*** Task inputs Section Begins ***

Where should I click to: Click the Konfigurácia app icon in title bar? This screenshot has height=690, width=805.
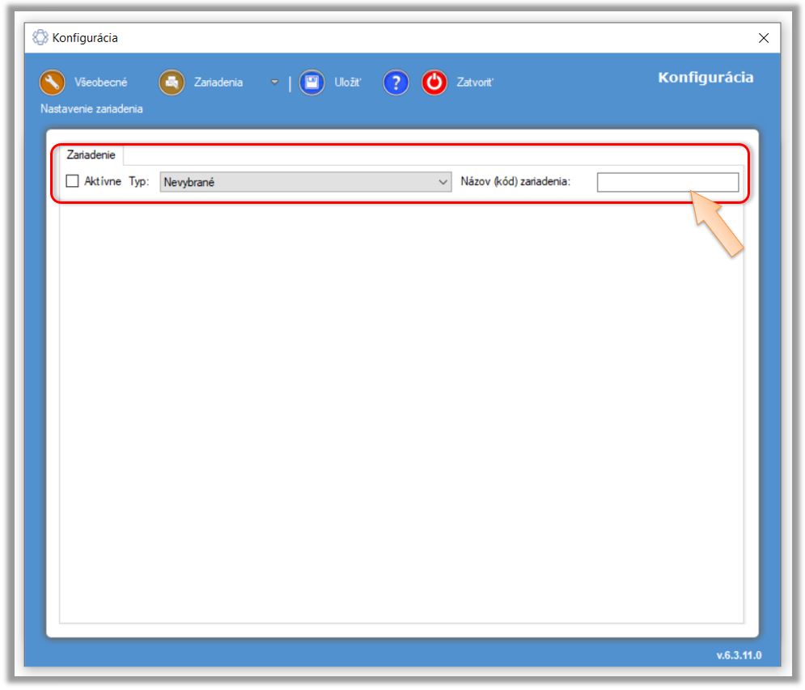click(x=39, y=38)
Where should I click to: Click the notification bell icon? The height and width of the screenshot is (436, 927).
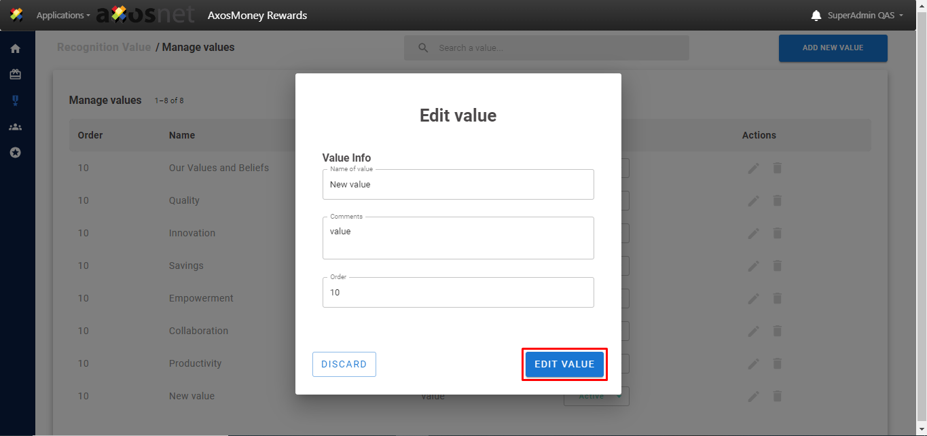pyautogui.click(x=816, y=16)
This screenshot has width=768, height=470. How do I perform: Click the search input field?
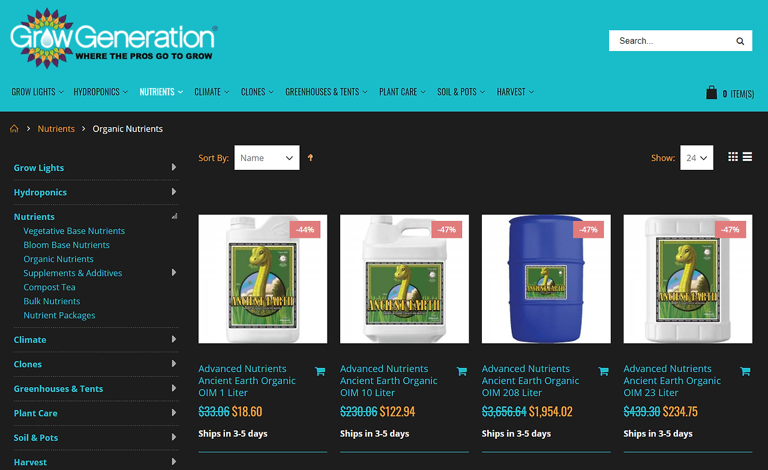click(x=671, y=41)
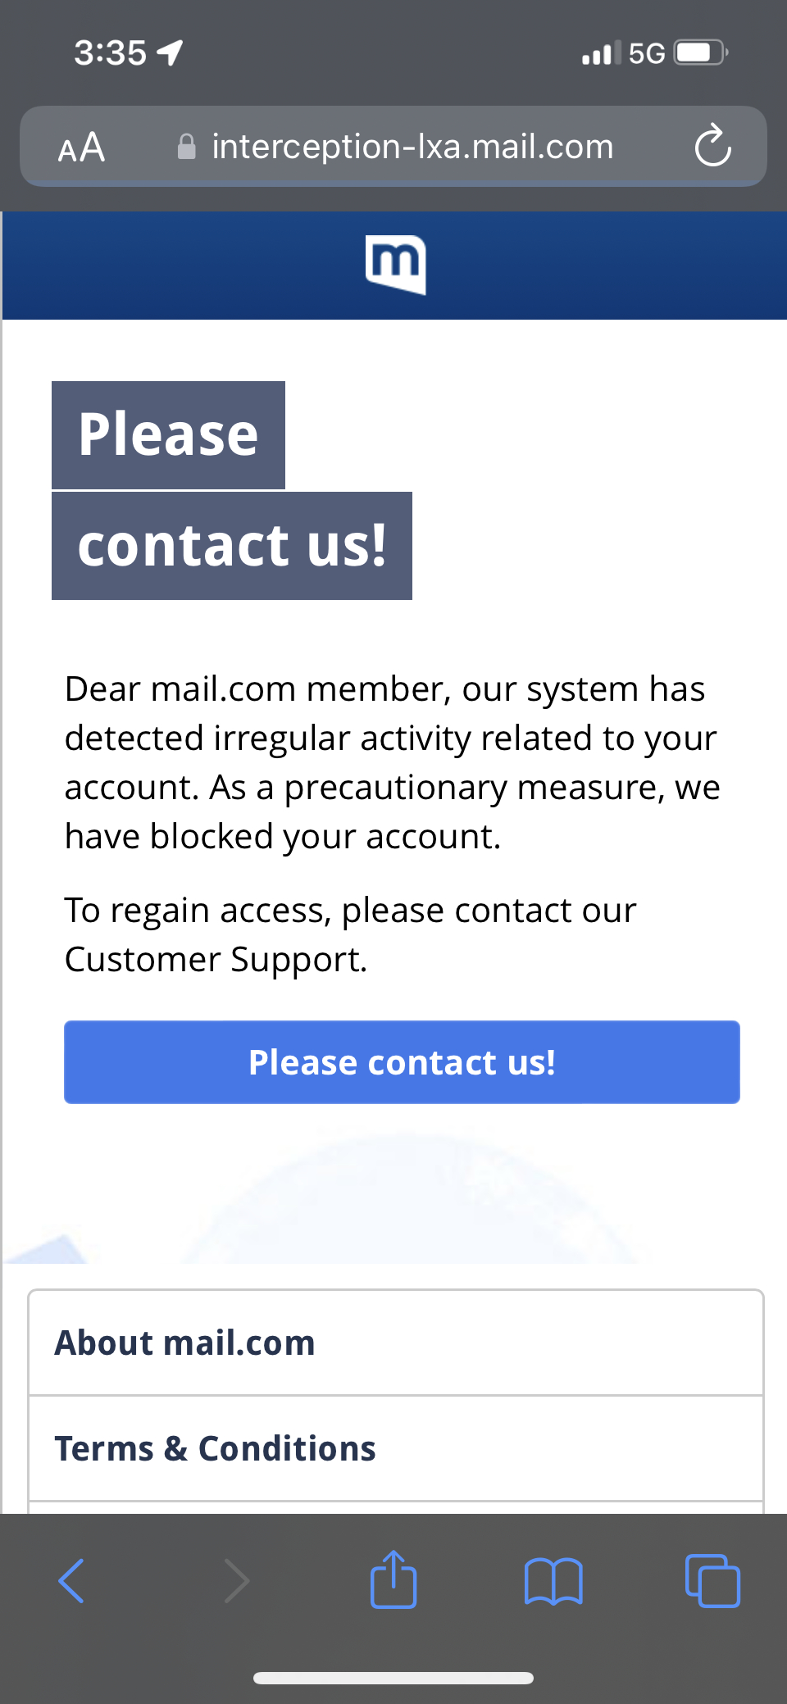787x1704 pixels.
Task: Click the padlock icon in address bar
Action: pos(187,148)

*** Task inputs Section Ends ***
*** Task inputs Section Begins ***

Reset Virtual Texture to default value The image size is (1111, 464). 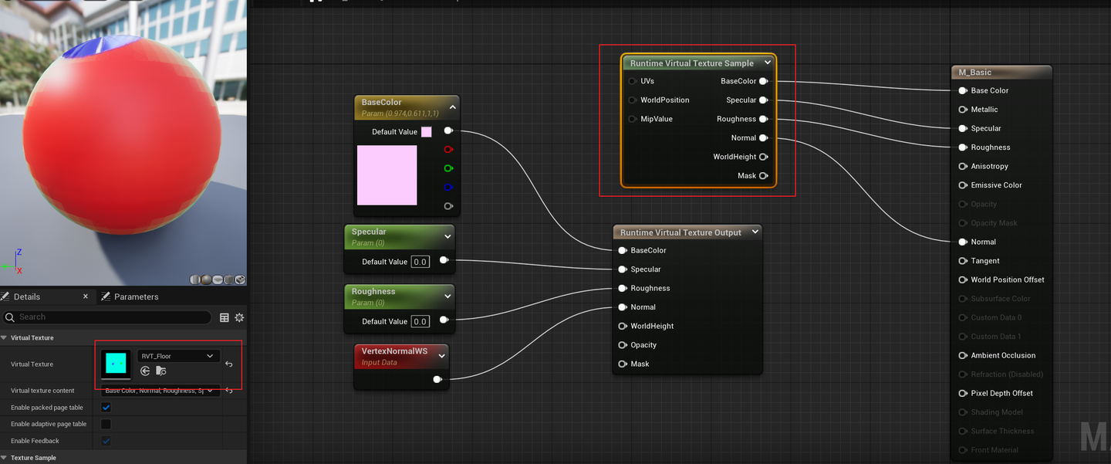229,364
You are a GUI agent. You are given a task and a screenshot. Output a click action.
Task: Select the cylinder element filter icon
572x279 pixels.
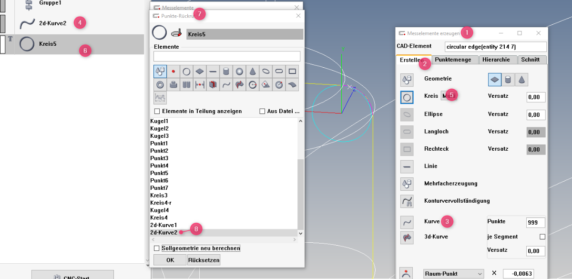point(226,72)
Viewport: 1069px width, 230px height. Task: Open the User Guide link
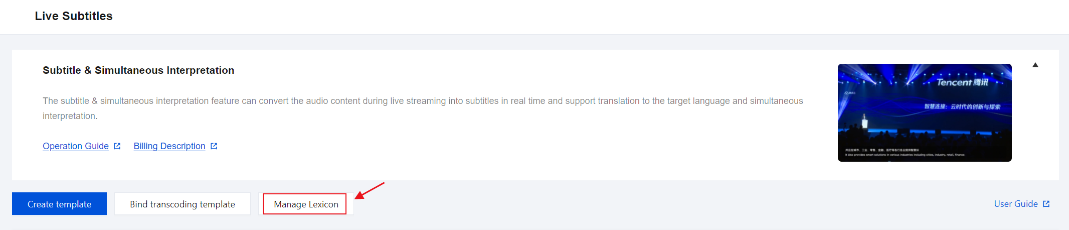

*** Task inputs Section Ends ***

● **Work item**: Range to copy from the records above: the line containing "You are a GUI" to the line containing "Viewport: 1069px width, 230px", both included. Output those lines exactly and only those, skipping pictures.

● **Worked solution**:
You are a GUI agent. You are given a task and a screenshot. Output a click action.
Task: Select the cylinder element filter icon
572x279 pixels.
point(226,72)
Viewport: 1069px width, 230px height. Task: Open the User Guide link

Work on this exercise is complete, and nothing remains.